Records for processing
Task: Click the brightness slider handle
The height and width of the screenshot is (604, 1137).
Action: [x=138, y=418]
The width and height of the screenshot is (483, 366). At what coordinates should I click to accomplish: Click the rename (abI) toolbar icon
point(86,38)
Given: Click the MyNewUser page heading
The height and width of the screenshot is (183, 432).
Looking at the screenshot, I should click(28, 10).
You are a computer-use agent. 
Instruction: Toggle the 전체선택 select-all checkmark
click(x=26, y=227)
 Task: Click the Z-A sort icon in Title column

...

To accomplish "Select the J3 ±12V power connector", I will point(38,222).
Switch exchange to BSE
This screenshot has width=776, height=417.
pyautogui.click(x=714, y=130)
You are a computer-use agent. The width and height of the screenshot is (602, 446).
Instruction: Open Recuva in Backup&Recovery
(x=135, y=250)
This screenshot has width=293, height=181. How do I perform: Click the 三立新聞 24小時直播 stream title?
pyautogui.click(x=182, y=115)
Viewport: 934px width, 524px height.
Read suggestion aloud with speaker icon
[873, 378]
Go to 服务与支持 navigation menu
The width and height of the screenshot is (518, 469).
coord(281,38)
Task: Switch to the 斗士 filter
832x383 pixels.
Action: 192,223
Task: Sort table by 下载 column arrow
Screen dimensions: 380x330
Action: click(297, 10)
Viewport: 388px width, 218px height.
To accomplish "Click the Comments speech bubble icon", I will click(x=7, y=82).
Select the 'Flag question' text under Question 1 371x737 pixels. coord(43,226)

--

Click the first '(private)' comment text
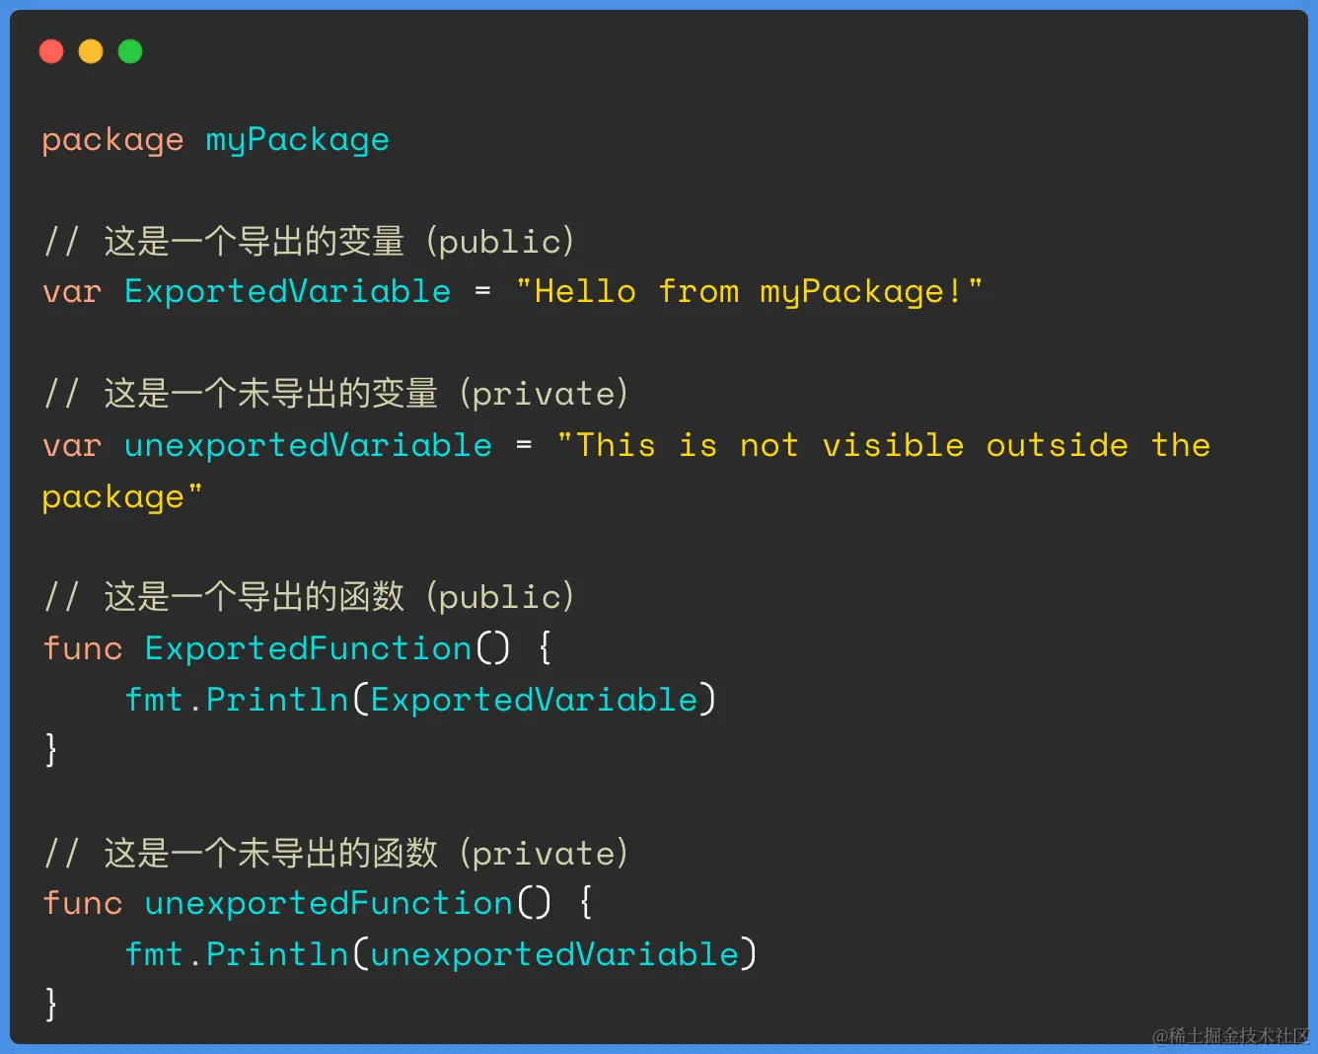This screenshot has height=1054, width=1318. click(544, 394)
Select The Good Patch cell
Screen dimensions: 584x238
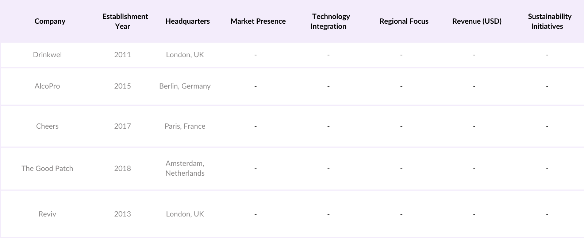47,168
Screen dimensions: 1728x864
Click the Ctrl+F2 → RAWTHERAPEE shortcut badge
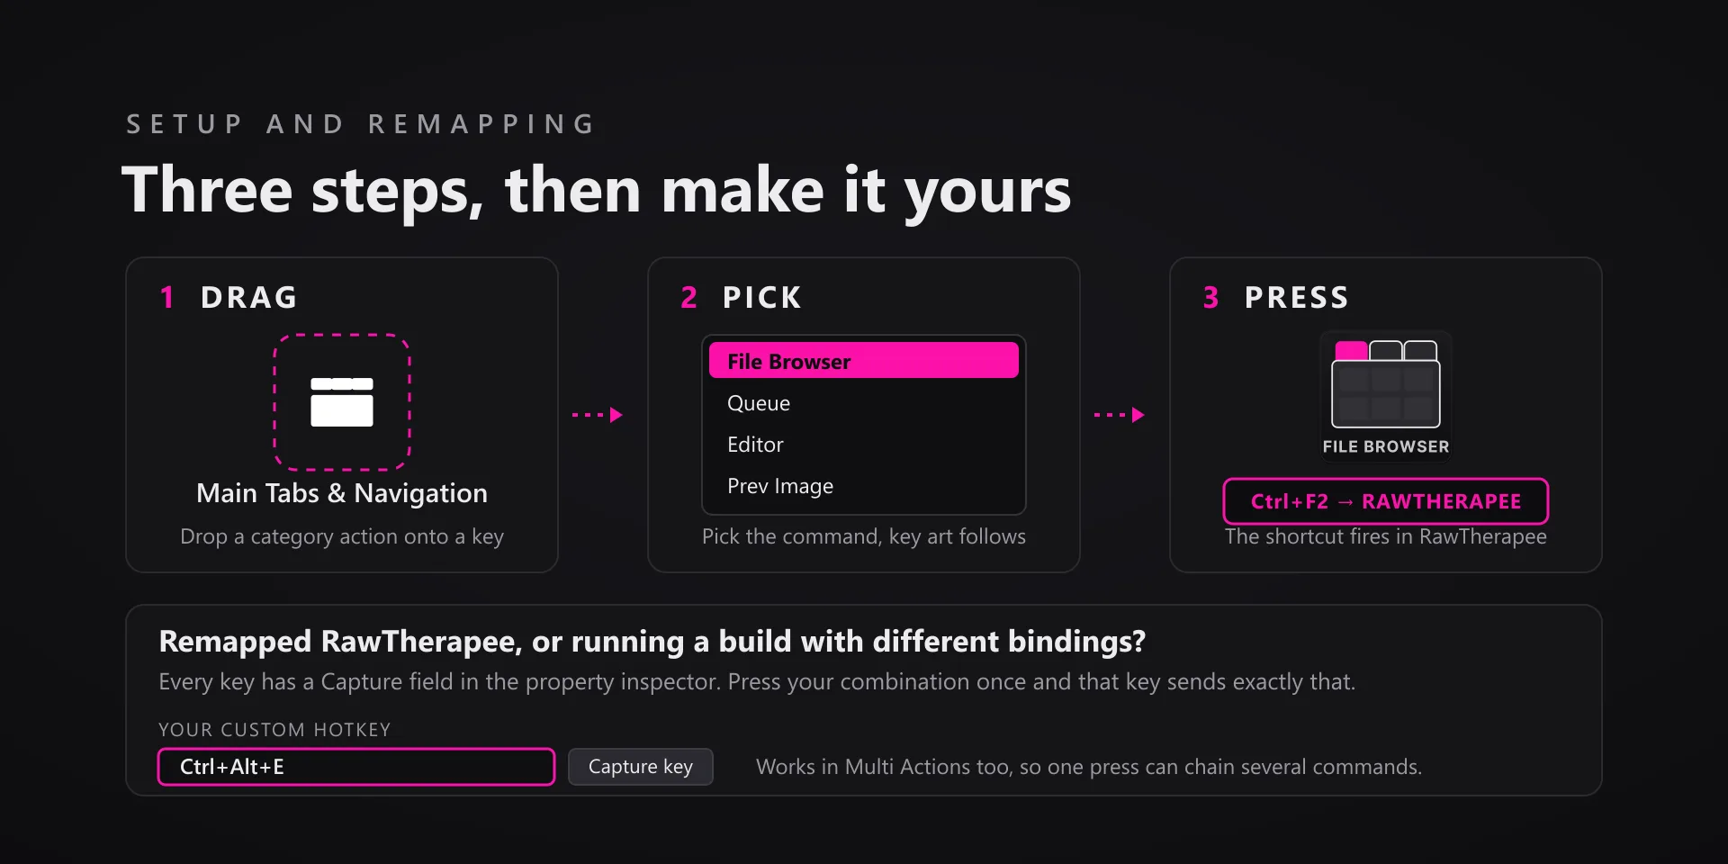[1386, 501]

Task prompt
Copy out the range of lines above starting at the line with "Task: Click the brightness slider handle" and ending at the line with "Task: Click the Z-A", exactly and including both.

Response below
Task: Click the brightness slider handle
The height and width of the screenshot is (604, 1137).
Action: [x=138, y=418]
The width and height of the screenshot is (483, 366). At what coordinates should I click to accomplish: Click the rename (abI) toolbar icon
point(86,38)
Given: Click the MyNewUser page heading
The height and width of the screenshot is (183, 432).
Looking at the screenshot, I should click(28, 10).
You are a computer-use agent. 
Instruction: Toggle the 전체선택 select-all checkmark
click(x=26, y=227)
 Task: Click the Z-A sort icon in Title column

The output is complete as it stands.